Hadîs-i Şerîf, :
“Kim Allâh(ın rızasın)dan başka bir şey için bir ilim öğrenirse veya onunla Allâh(ın rızasın)dan başkasını isterse cehennemdeki yerine hazırlansın.”
(Hadîs-i Şerîf, Sünen-i Tirmizî)
“Kim Allâh(ın rızasın)dan başka bir şey için bir ilim öğrenirse veya onunla Allâh(ın rızasın)dan başkasını isterse cehennemdeki yerine hazırlansın.”
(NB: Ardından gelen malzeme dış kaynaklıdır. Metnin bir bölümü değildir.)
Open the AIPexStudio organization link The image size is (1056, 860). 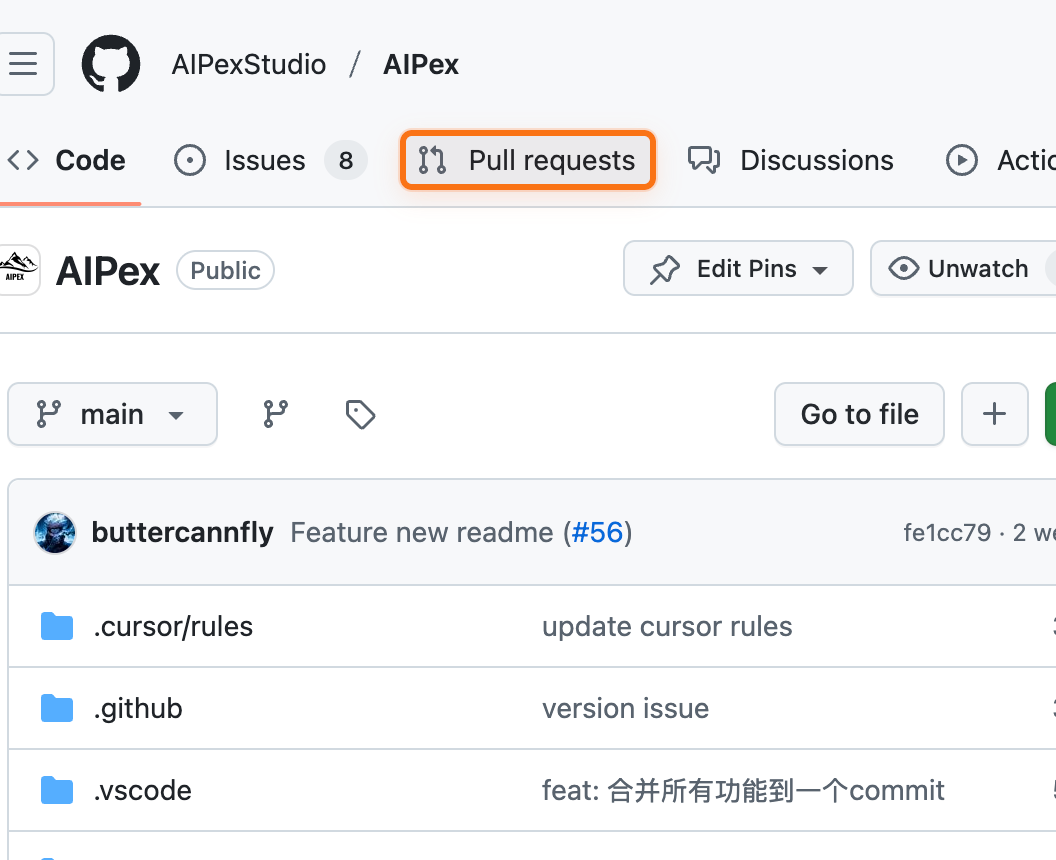tap(249, 65)
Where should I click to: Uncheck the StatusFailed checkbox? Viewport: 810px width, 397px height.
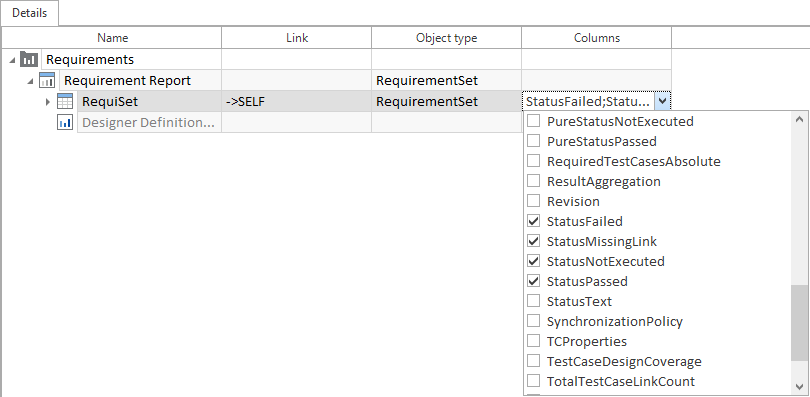click(533, 221)
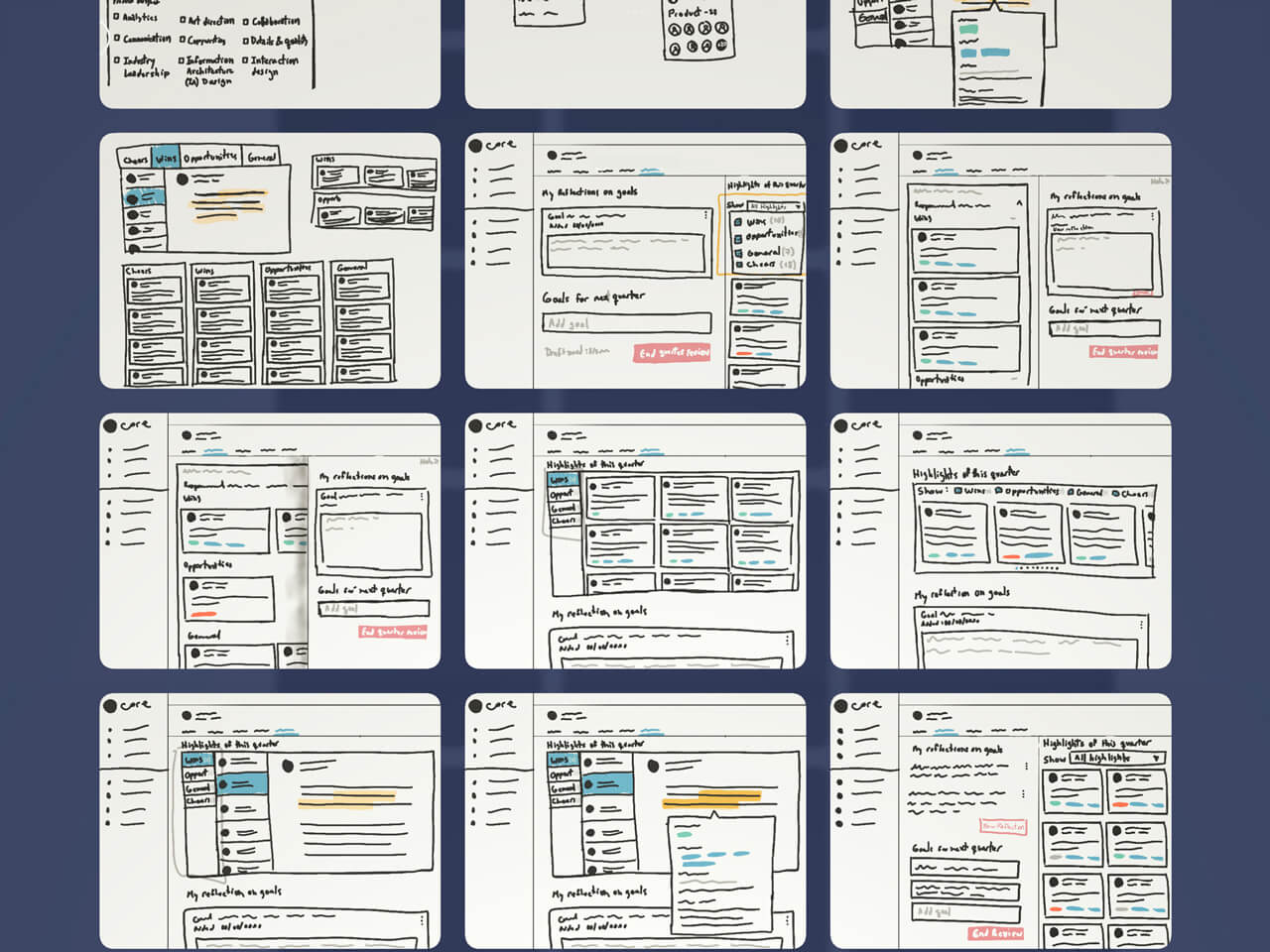Image resolution: width=1270 pixels, height=952 pixels.
Task: Open kebab menu on goal card beside open dropdown
Action: point(706,215)
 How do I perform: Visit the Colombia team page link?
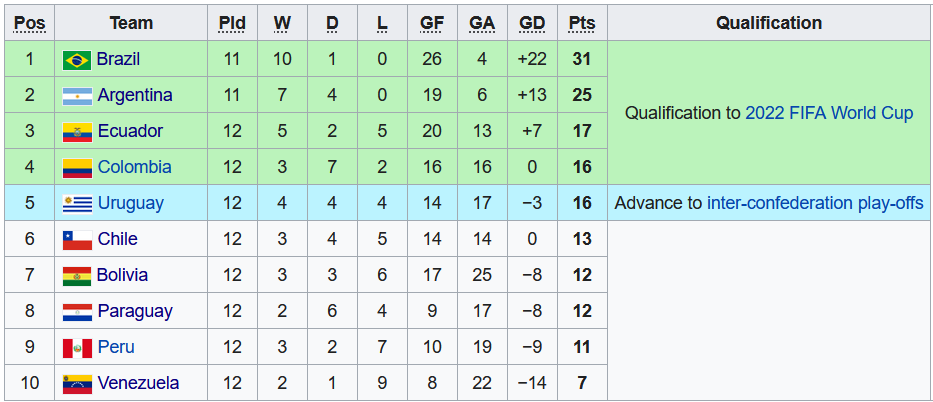tap(134, 167)
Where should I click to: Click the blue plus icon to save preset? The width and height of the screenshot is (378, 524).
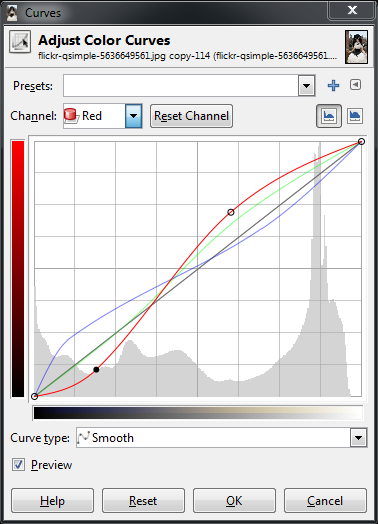pyautogui.click(x=333, y=86)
(Hadîs-i Şerîf, Sünen-i Tirmizî)
Hicrî:20 Cemâziyelâhir 1434 •Fazilet
Takvim
İLMİN GÂYESİ
İlimlerin en şereflisi ve ilimden asıl gaye Allâhü Teâlâ’yı
bilmektir. Bu ilim ise nihayeti olmayan bir denizdir. Bu ilimde en
yüksek derece Peygamberler sonra evliya sonra da onları takib
edenlerindir.
İlim öğrenenin maksadı önce bâtınını, içini süsleyip güzelleştirmek
sonra Allâhü Teâlâ’ya yaklaşmak ve mukarreb meleklerin civarına,
mertebelerine yükselmek olmalı, reislik, mal, makam ve sefihlerle
münakaşa, akranlara öğünme olmamalıdır. Niyeti böyle olunca onu gayesine
yaklaştıran ilim âhiret ilmidir. Bununla beraber diğer ilimleri de
hakir görmek münasip olmaz.
Dünya ile âhiret nimetlerini bir araya getirmek mümkün olmayacağına
göre en mühim ilim, ebedî olacak olan ahireti alakadar edendir. Bu
vaziyette dünya bir konak, beden binek, ameller maksada götüren
mesaîdir. Allâhü Teâlâ’nın cemali ile müşerref olmaktan başka gâye
yoktur. Bütün nimetler oradadır. Bunun kadrini bu âlemde bilenler çok
azdır.
BİR YILAN HİKÂYESİ: TAMAHKÂRLIĞIN SONU
İki kişi bir yolculuğa çıkmışlar idi. Yolda bir ağaç altında
konakladılar. Tam ayrılacakları sırada ağacın altından çıkan bir yılan
ağzında getirdiği bir altını onların önüne bıraktı ve “Bu, burada
bulunan bir hazinedendir, müsafir olduğunuzdan bunu verdim.” dedi.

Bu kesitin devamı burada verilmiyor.